Built with insights from the whisper.cpp project.
Most teams struggle here because the hard part is not writing more code, but deciding clear boundaries for audio, results, self so behavior stays predictable as complexity grows.
In practical terms, this chapter helps you avoid three common failures:
- coupling core logic too tightly to one implementation path
- missing the handoff boundaries between setup, execution, and validation
- shipping changes without clear rollback or observability strategy
After working through this chapter, you should be able to reason about Chapter 6: Language & Translation as an operating subsystem inside Whisper.cpp Tutorial: High-Performance Speech Recognition in C/C++, with explicit contracts for inputs, state transitions, and outputs.
Use the implementation notes around language, wparams, result as your checklist when adapting these patterns to your own repository.

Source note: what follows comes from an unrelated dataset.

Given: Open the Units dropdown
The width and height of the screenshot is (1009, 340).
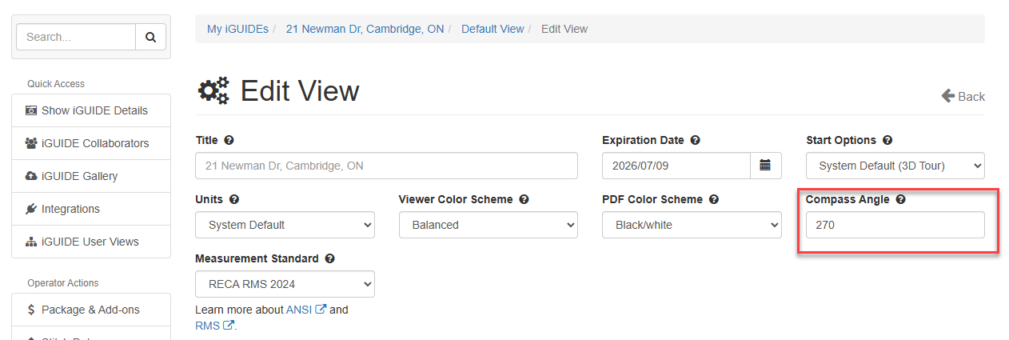Looking at the screenshot, I should [285, 225].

Under the hood, Chapter 6: Language & Translation usually follows a repeatable control path:
- Context bootstrap: initialize runtime config and prerequisites for
audio. - Input normalization: shape incoming data so
resultsreceives stable contracts. - Core execution: run the main logic branch and propagate intermediate state through
self. - Policy and safety checks: enforce limits, auth scopes, and failure boundaries.
- Output composition: return canonical result payloads for downstream consumers.
- Operational telemetry: emit logs/metrics needed for debugging and performance tuning.
When debugging, walk this sequence in order and confirm each stage has explicit success/failure conditions.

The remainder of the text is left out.